**REQUIRED ACTION:**
Copy out exactly the lines spanning the line with "Where should I" to the line with "Clear the active filter with X", inclusive, from the data underneath, with no pictures.

**LISTED RECORDS:**
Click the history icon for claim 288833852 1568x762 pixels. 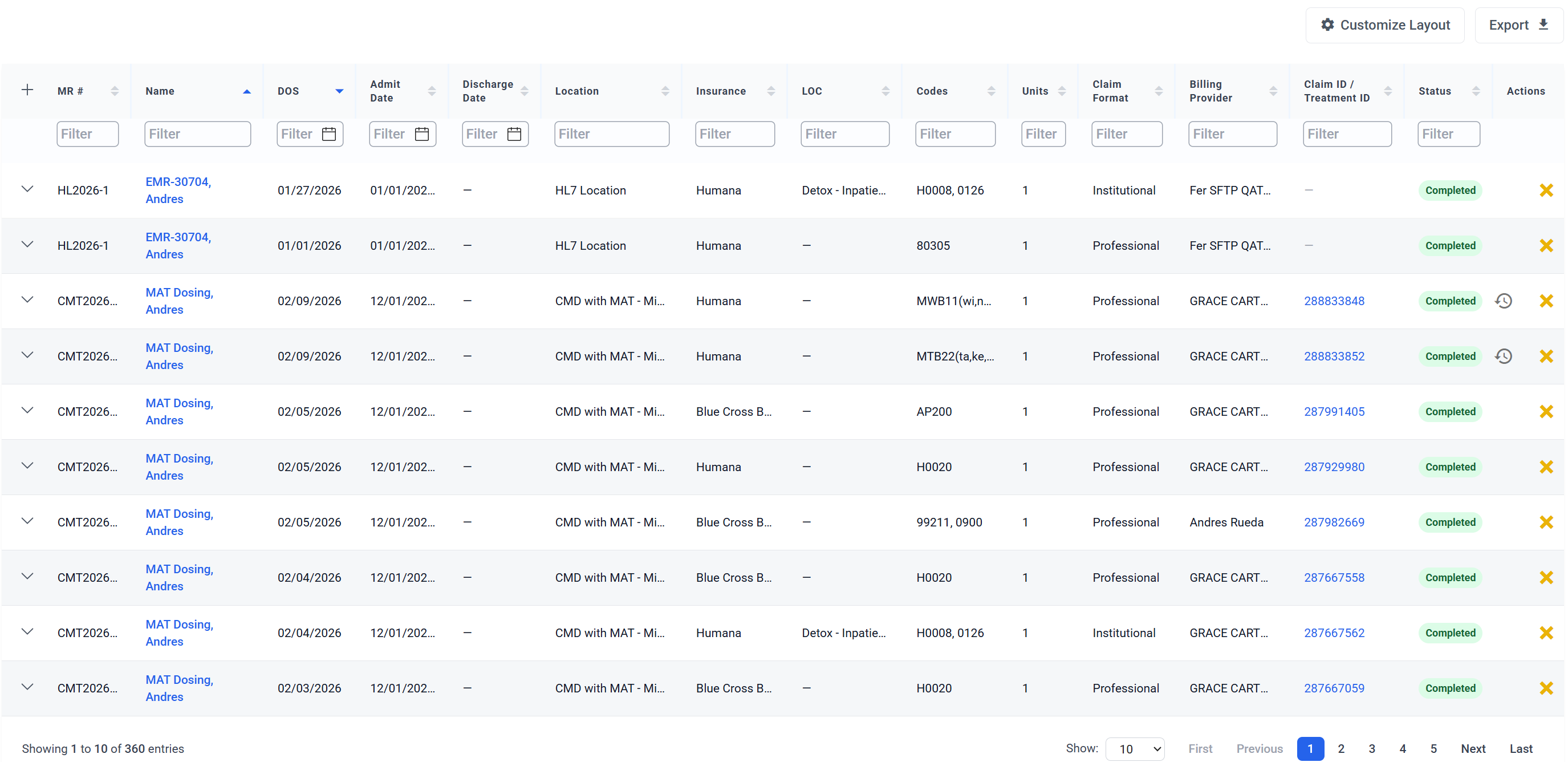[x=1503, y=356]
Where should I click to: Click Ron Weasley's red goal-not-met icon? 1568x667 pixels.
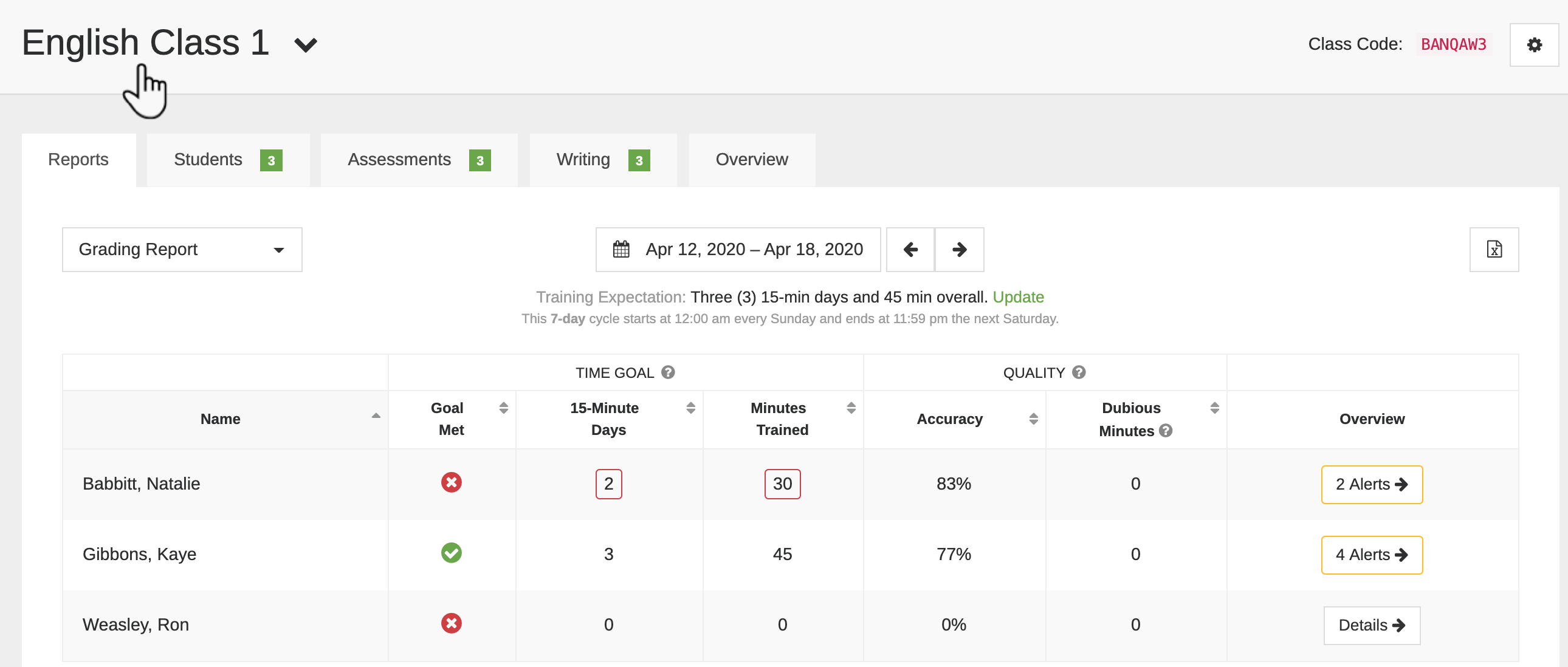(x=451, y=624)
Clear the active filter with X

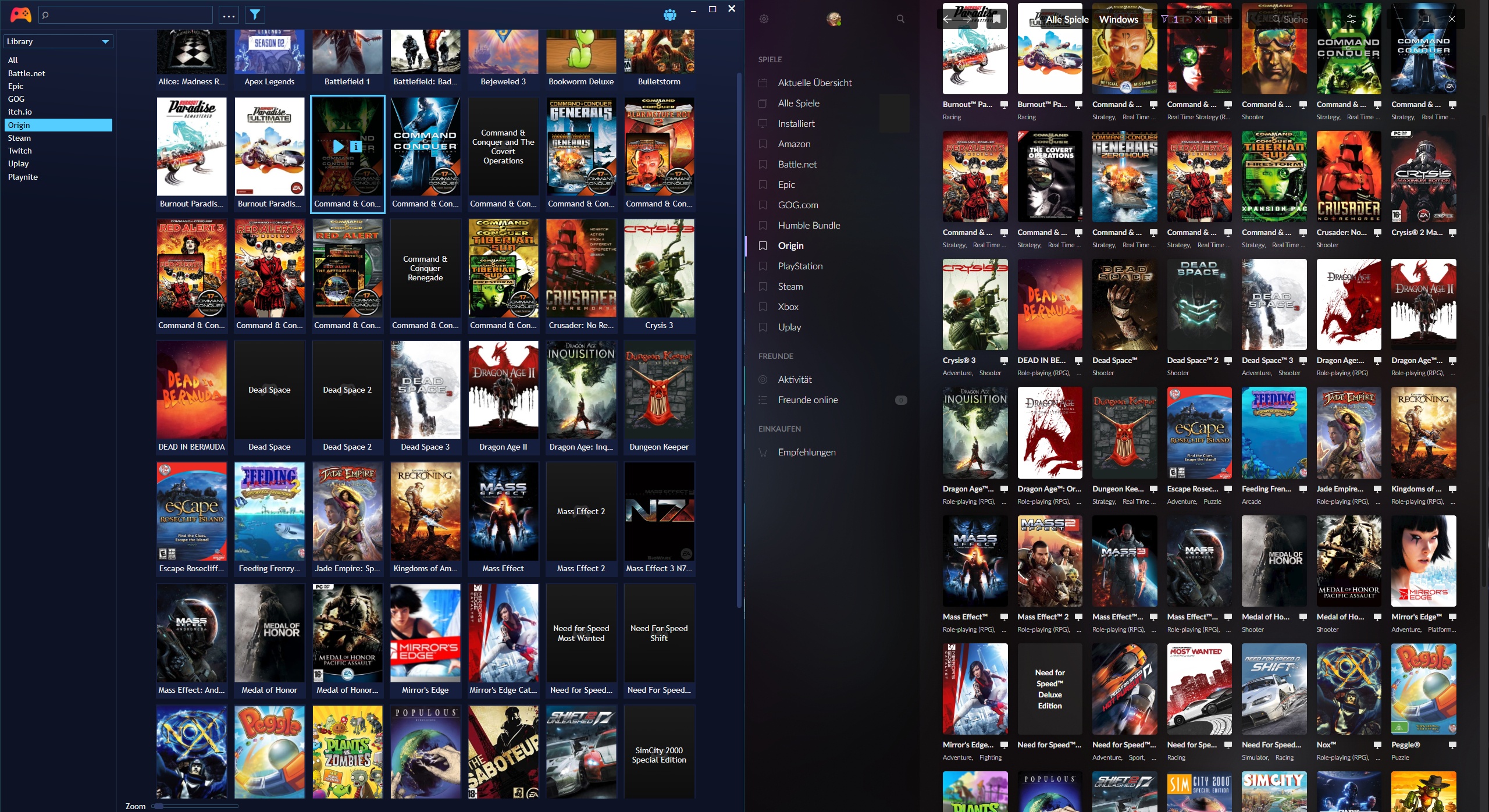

---

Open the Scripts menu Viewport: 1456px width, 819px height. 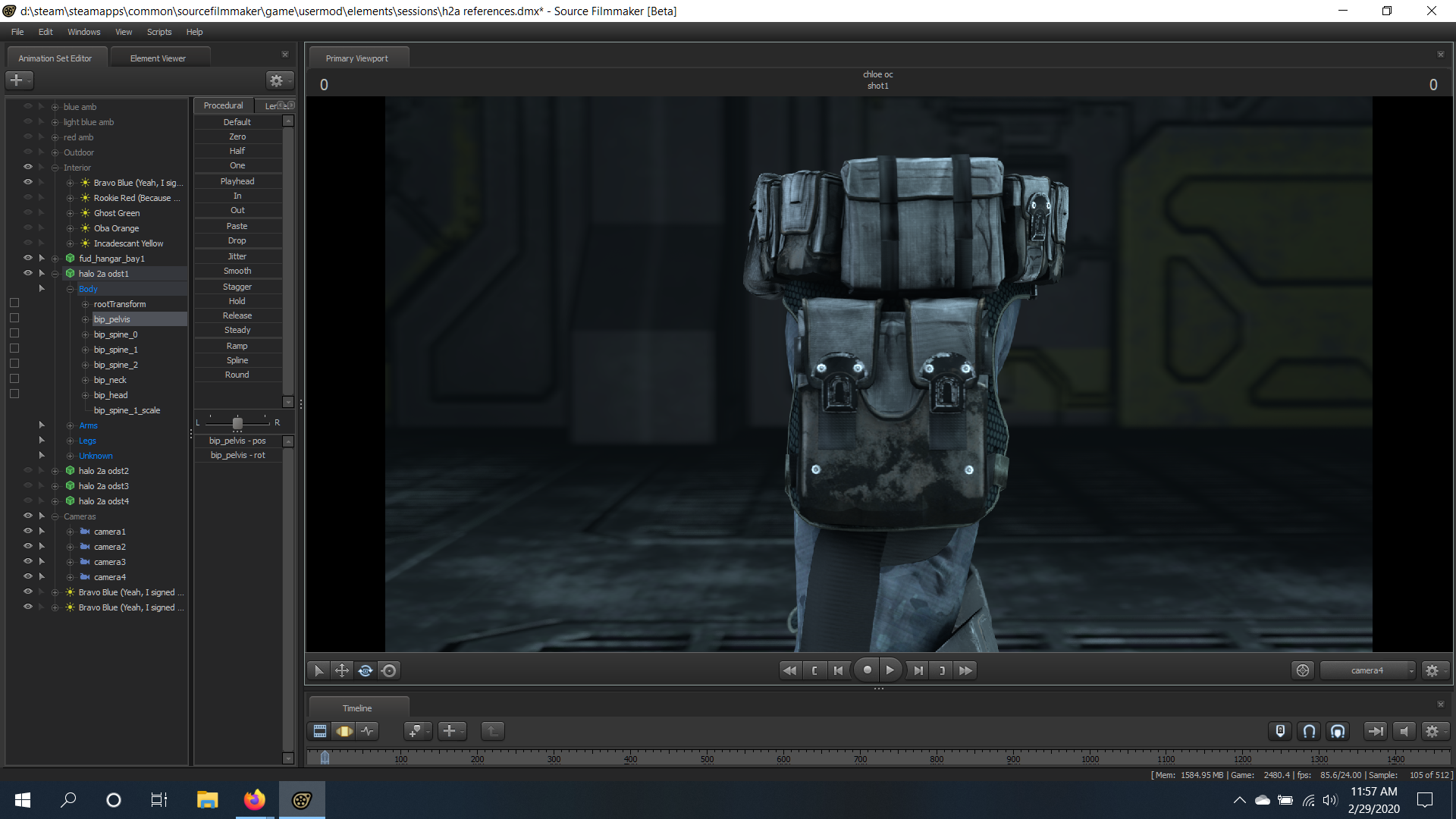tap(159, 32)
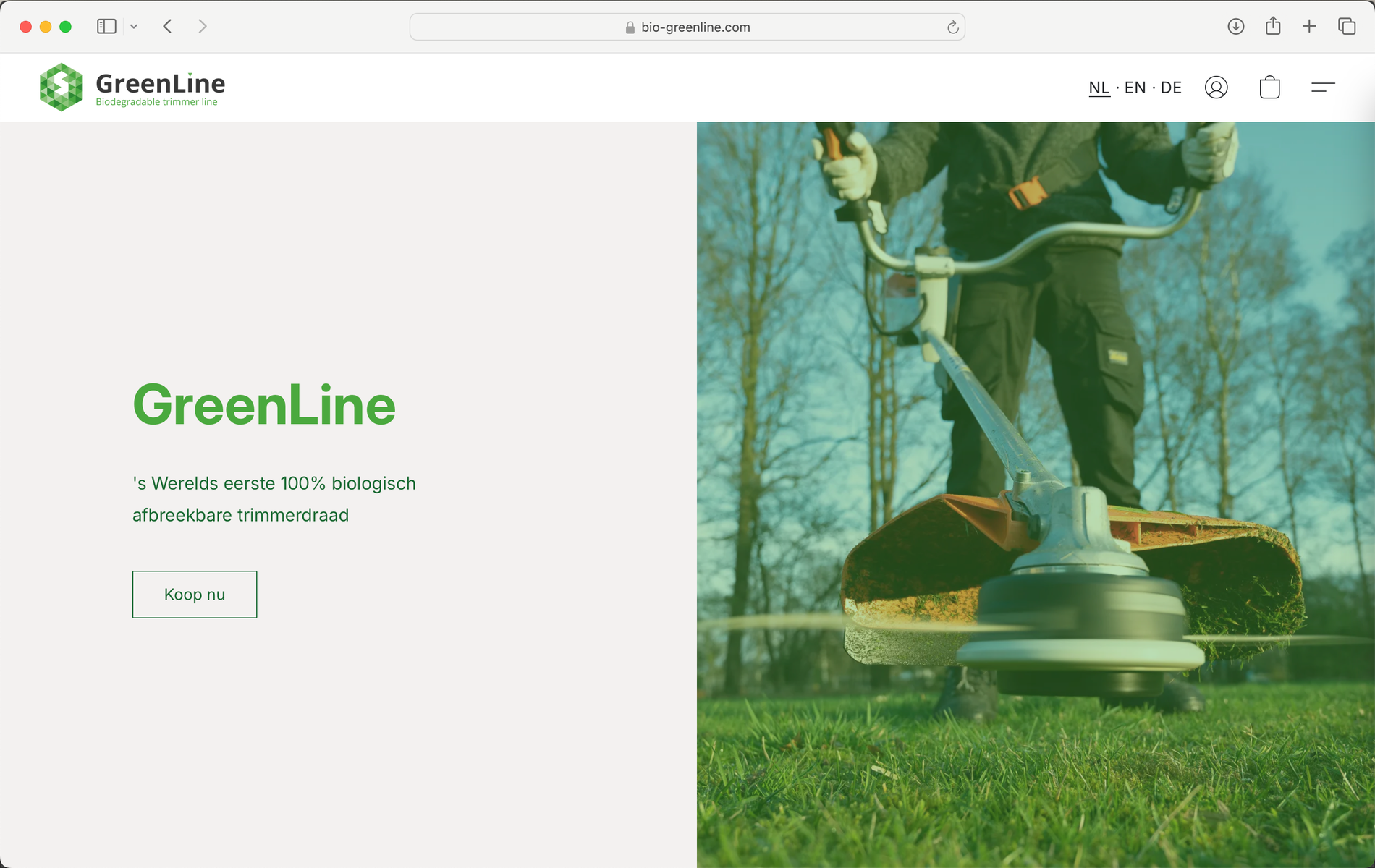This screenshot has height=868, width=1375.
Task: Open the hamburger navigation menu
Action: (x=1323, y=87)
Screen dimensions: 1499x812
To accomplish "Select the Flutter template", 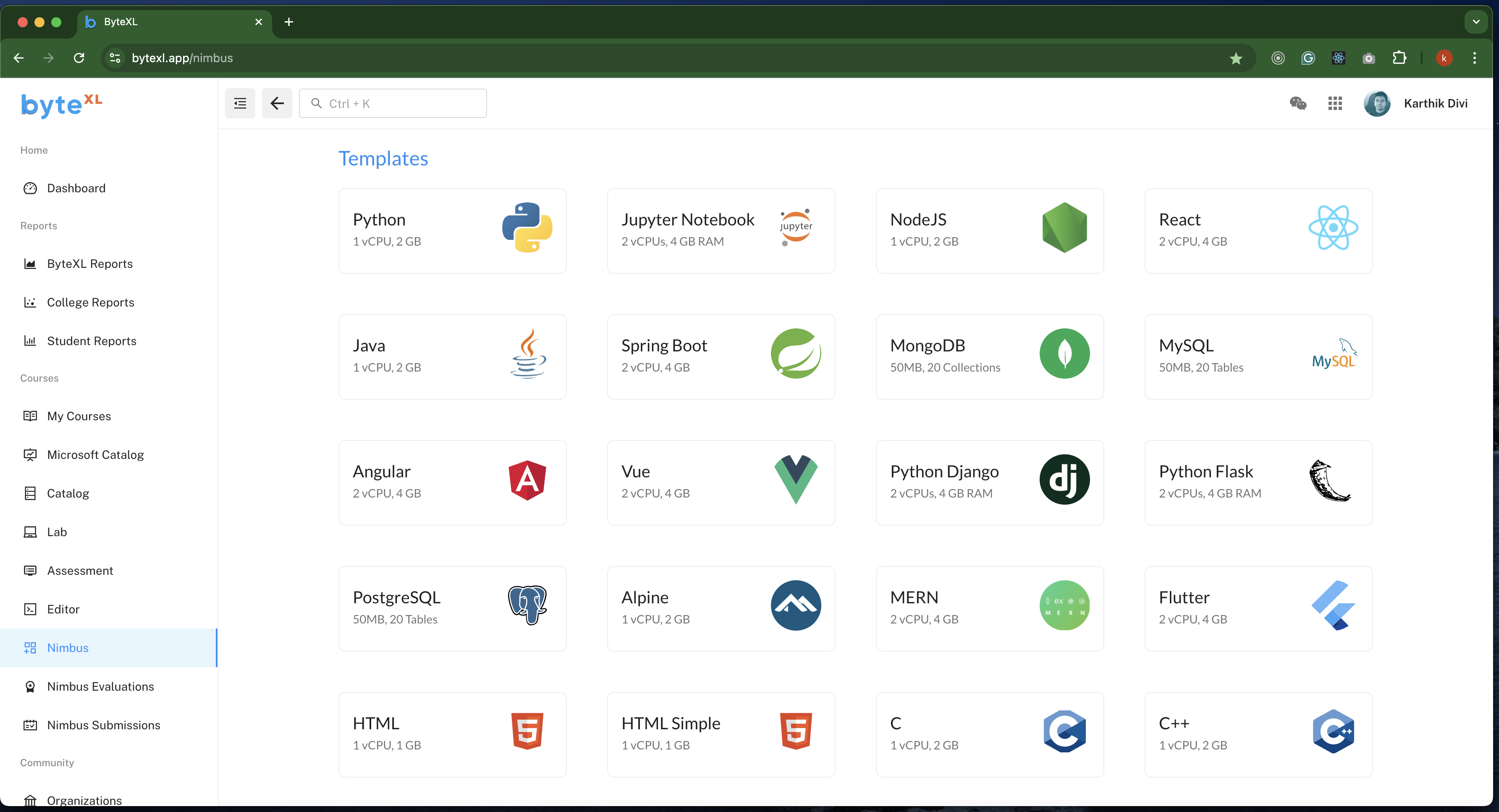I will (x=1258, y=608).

---

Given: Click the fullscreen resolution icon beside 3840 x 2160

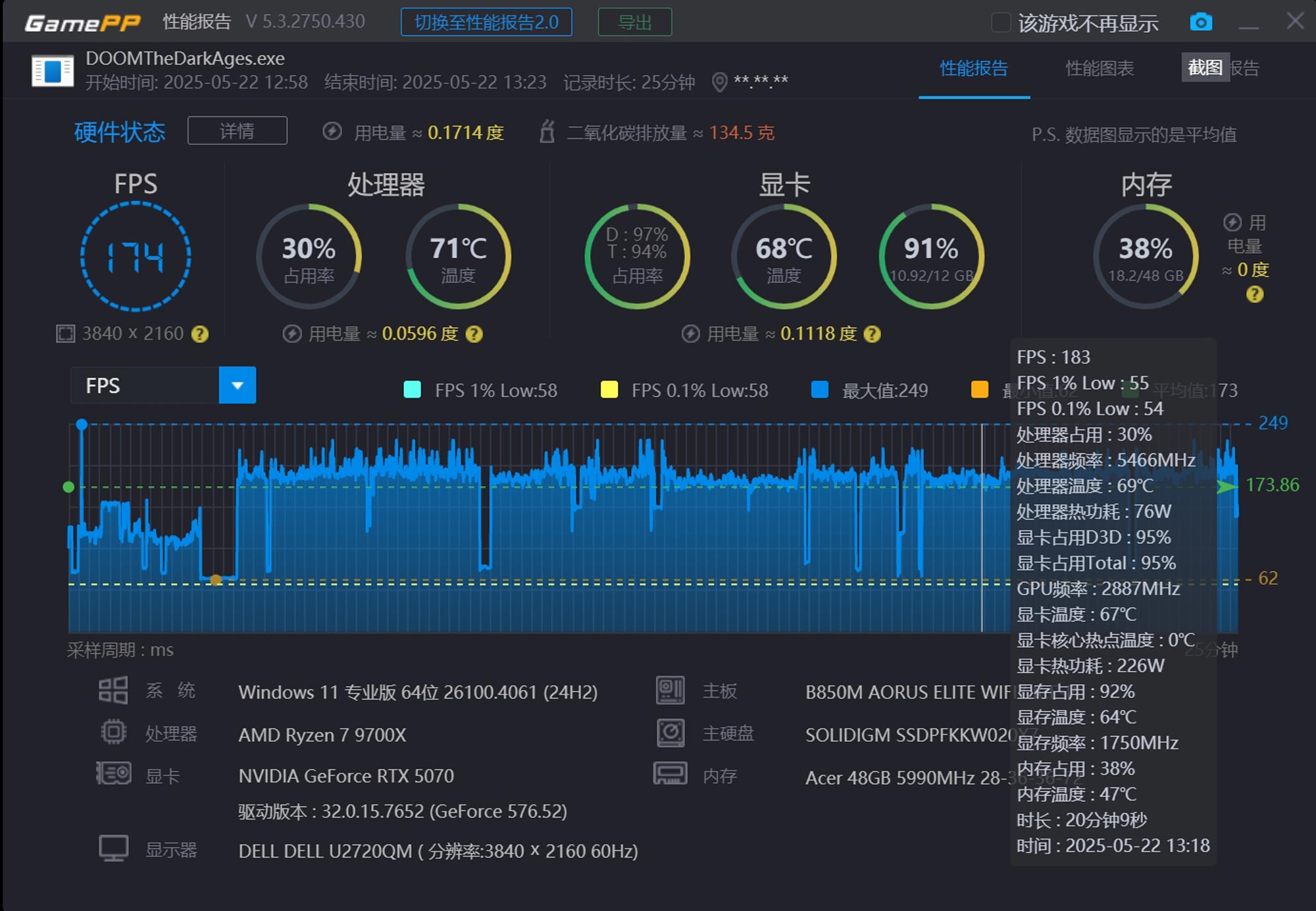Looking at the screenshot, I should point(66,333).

**SOLUTION TO THE EXERCISE:**
Where should I click to: Click Ron Weasley's red goal-not-met icon? 1568x667 pixels.
(x=451, y=624)
Clear the active filter with X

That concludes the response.